Show #273 – 15 January 2001

  • Totally Buff ask if anyone else has anything to share about Goldberg. Jeff Jarrett certainly does! Mostly, he wants to talk about how Goldberg never beat him. Really? Not even in 1997? I’m going to check this later. Also, he calls the guy a SLAPNUTS one final time, which of course he would.

Monday Nitro, 12/6/99. Goldberg pins Jarrett in a Lumberjack match after a Jackhammer.

  • Thanks 1
Posted (edited)
16 hours ago, Curt McGirt said:

I had to look this up and found it on Dailymotion under "Goldberg's Funeral" parts 1 and 2 (be careful because the Sid footage IS in there so skip ahead on part 1). As good as the crap in the coffin and the phony seriousness is probably Luger's Steiner-esque speech where he garbles damn near everything and has the exact same Minnesota accent 😄

Luger's fumblemouth only makes some of his promos funnier. He'd gotten more fumblemouthed over the years, which of course culminated in the YOUR T-SHIRTS ARE TOO TIGHT, BILLY promo that is an absolute classic. 

Edited by SirSmUgly
  • Like 1
Posted

Thunder Interlude – show number one hundred and forty-four – 17 January 2001

"The WCW Gang is simply better off wrestling longer television matches"

> [Your task]:
Write out the stretch of the wrestling forum excerpt from "Luger's fumblemouth only" through "an absolute classic.".

> [Entries shown]:
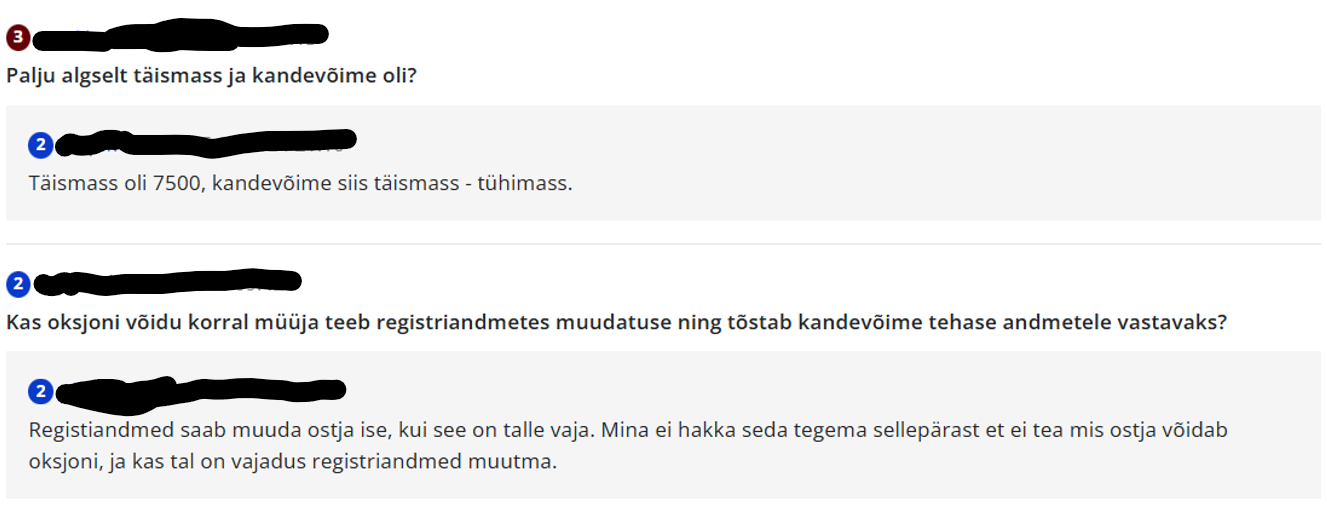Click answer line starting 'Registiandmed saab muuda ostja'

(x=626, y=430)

--

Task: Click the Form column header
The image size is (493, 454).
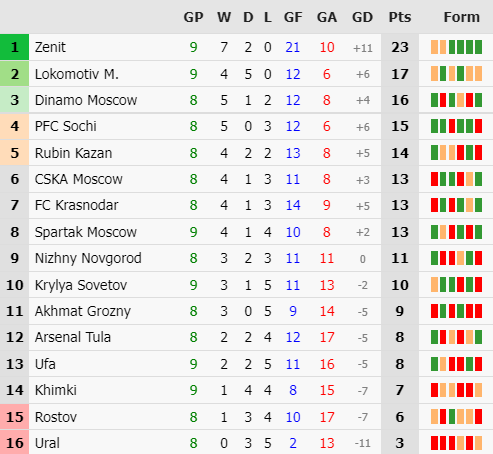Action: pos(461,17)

> [Exercise result]:
Luger's fumblemouth only makes some of his promos funnier. He'd gotten more fumblemouthed over the years, which of course culminated in the YOUR T-SHIRTS ARE TOO TIGHT, BILLY promo that is an absolute classic.